- WHAT IS REQUIRED: Line by line, reproduce the material below exactly.

- THE DATA:
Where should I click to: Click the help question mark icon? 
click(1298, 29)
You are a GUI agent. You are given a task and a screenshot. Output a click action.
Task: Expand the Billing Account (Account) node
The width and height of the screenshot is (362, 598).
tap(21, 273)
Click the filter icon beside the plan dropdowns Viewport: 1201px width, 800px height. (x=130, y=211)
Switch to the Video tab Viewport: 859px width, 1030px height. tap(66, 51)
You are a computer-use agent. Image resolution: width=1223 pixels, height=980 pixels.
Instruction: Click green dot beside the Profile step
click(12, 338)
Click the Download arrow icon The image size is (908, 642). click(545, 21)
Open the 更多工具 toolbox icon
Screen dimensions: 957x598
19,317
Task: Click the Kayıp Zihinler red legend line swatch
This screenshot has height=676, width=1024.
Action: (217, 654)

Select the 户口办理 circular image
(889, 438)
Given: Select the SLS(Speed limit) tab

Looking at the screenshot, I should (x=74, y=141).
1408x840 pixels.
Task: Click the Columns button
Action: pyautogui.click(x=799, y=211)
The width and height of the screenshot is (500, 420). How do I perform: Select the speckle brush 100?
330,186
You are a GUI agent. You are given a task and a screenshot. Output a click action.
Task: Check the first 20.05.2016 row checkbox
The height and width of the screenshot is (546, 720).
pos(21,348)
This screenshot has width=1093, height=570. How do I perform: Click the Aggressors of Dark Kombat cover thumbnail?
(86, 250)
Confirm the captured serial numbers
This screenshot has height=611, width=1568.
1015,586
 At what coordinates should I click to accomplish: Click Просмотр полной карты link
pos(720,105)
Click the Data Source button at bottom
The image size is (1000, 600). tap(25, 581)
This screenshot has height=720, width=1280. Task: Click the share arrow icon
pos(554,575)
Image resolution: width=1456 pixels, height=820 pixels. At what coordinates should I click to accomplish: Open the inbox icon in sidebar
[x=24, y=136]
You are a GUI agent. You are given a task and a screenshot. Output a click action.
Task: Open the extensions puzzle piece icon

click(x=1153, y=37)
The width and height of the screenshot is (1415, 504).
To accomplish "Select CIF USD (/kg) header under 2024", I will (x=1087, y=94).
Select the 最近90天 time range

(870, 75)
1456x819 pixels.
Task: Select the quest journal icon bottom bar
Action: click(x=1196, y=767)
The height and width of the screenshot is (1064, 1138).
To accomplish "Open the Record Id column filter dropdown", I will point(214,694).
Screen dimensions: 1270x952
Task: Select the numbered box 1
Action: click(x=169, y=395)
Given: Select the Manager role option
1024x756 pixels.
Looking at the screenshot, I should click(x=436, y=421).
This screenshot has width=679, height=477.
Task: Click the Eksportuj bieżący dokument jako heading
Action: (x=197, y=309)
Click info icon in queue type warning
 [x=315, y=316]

- SOLUTION TO THIS PROBLEM:
Where should I click to: Click the help question mark icon? 
click(1298, 29)
You are a GUI agent. You are given a task and a screenshot. Output a click action.
Task: Expand the Billing Account (Account) node
The width and height of the screenshot is (362, 598).
tap(21, 273)
Click the filter icon beside the plan dropdowns Viewport: 1201px width, 800px height. (x=130, y=211)
Switch to the Video tab Viewport: 859px width, 1030px height. tap(66, 51)
You are a computer-use agent. Image resolution: width=1223 pixels, height=980 pixels.
Instruction: Click green dot beside the Profile step
click(12, 338)
Click the Download arrow icon The image size is (908, 642). click(545, 21)
Open the 更多工具 toolbox icon
Screen dimensions: 957x598
19,317
Task: Click the Kayıp Zihinler red legend line swatch
This screenshot has height=676, width=1024.
Action: (217, 654)

Select the 户口办理 circular image
(889, 438)
Given: Select the SLS(Speed limit) tab

Looking at the screenshot, I should (x=74, y=141).
1408x840 pixels.
Task: Click the Columns button
Action: pyautogui.click(x=799, y=211)
The width and height of the screenshot is (500, 420). How do I perform: Select the speckle brush 100?
330,186
You are a GUI agent. You are given a task and a screenshot. Output a click action.
Task: Check the first 20.05.2016 row checkbox
The height and width of the screenshot is (546, 720).
pos(21,348)
This screenshot has width=1093, height=570. How do I perform: Click the Aggressors of Dark Kombat cover thumbnail?
(86, 250)
Confirm the captured serial numbers
This screenshot has height=611, width=1568.
1015,586
 At what coordinates should I click to accomplish: Click Просмотр полной карты link
pos(720,105)
Click the Data Source button at bottom
The image size is (1000, 600). tap(25, 581)
This screenshot has height=720, width=1280. Task: Click the share arrow icon
pos(554,575)
Image resolution: width=1456 pixels, height=820 pixels. At what coordinates should I click to accomplish: Open the inbox icon in sidebar
[x=24, y=136]
You are a GUI agent. You are given a task and a screenshot. Output a click action.
Task: Open the extensions puzzle piece icon

click(x=1153, y=37)
The width and height of the screenshot is (1415, 504).
To accomplish "Select CIF USD (/kg) header under 2024", I will (x=1087, y=94).
Select the 最近90天 time range

(870, 75)
1456x819 pixels.
Task: Select the quest journal icon bottom bar
Action: click(x=1196, y=767)
The height and width of the screenshot is (1064, 1138).
To accomplish "Open the Record Id column filter dropdown", I will point(214,694).
Screen dimensions: 1270x952
Task: Select the numbered box 1
Action: click(x=169, y=395)
Given: Select the Manager role option
1024x756 pixels.
Looking at the screenshot, I should click(x=436, y=421).
This screenshot has width=679, height=477.
Task: Click the Eksportuj bieżący dokument jako heading
Action: (x=197, y=309)
Click info icon in queue type warning
 [x=315, y=316]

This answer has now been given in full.